If the acini of the TDLU are greater than 50 % filled, it is considered LCIS. As with the distinction between ADH and DCIS, there may be significant intraobserver variability in making the diagnosis. Histologically, LCIS often has neoplastic cells with scant cytoplasm and small, round, bland nuclei. The great majority of LCIS is lacking E-cadherin expression, although this is not universal [48]. Mitoses, calcifications and necrosis are rarely found. The basement membrane remains intact and there is no evidence of invasion [49]. Lobular carcinoma in situ is frequently multicentric and bilateral [50].
As with other high risk breast lesions, there is controversy and variation in the literature regarding the upgrade rates and subsequent need for excision. Most series suggest the chance of finding cancer on excision after CNB showing LCIS is around 13–20 %. Again, in most circumstances, excisional biopsy is recommended to rule out malignancy [39].
Women who are diagnosed with LCIS on CNB or excision have the highest relative risk of developing breast cancer in the future; 8–10 times that of the average woman.

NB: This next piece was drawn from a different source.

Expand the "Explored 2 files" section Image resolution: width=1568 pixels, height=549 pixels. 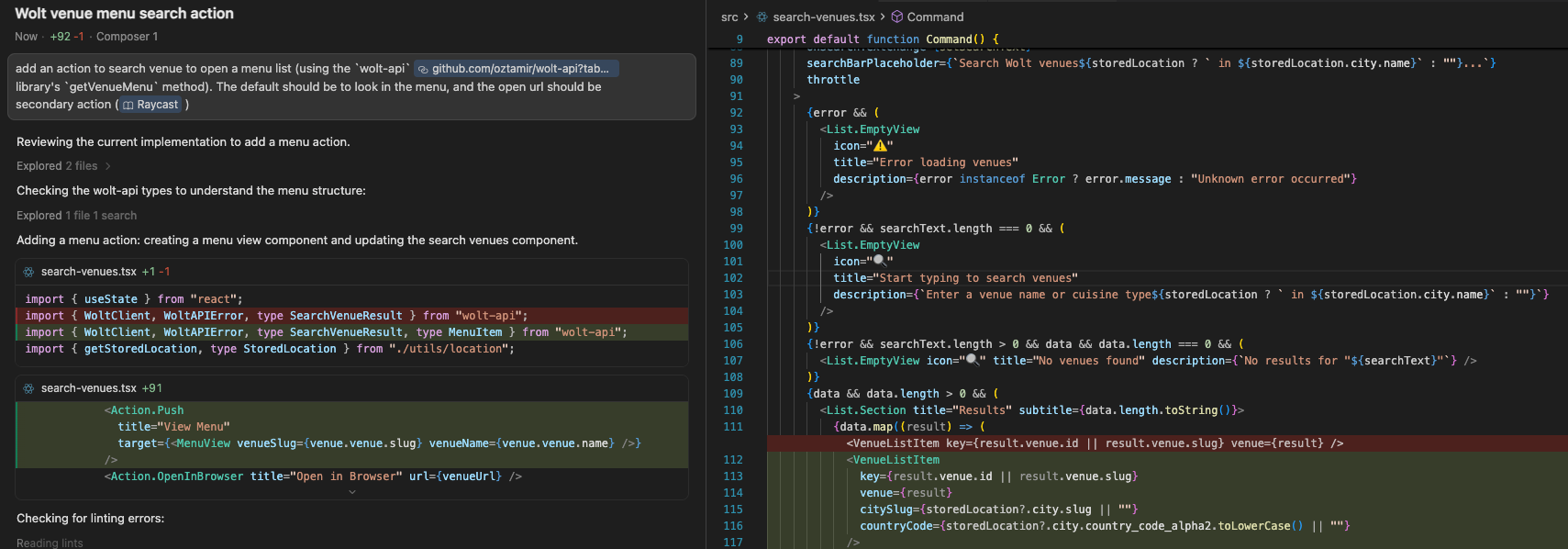(62, 166)
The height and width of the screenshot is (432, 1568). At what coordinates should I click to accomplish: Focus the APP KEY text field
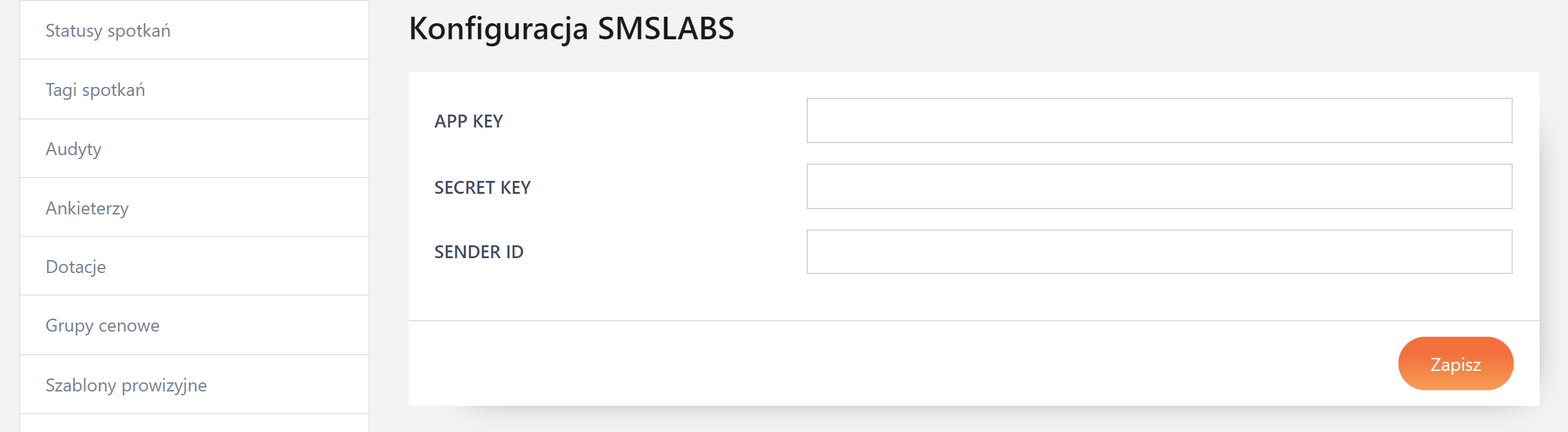tap(1159, 120)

In patients with biopsy proven LCIS, reports cite the risk of developing ipsilateral breast cancer varies between 7 and 17 % at 10 years [45, 51, 52]. Contra lateral risk is also significantly increased. Ten year estimate was found to be 13.9 % in this series [53]. Individual patient risk factors such as family history can be additive to this risk.
Pleomorphic LCIS
Pleomorphic LCIS is a variant of LCIS that has recently been recognized as distinct from LCIS. Studies show that in the past, this lesion was in many cases lumped in with the diagnosis of DCIS. Pleomorphic LCIS is more frequently associated necrosis and microcalcifications on pathology or mammography [54].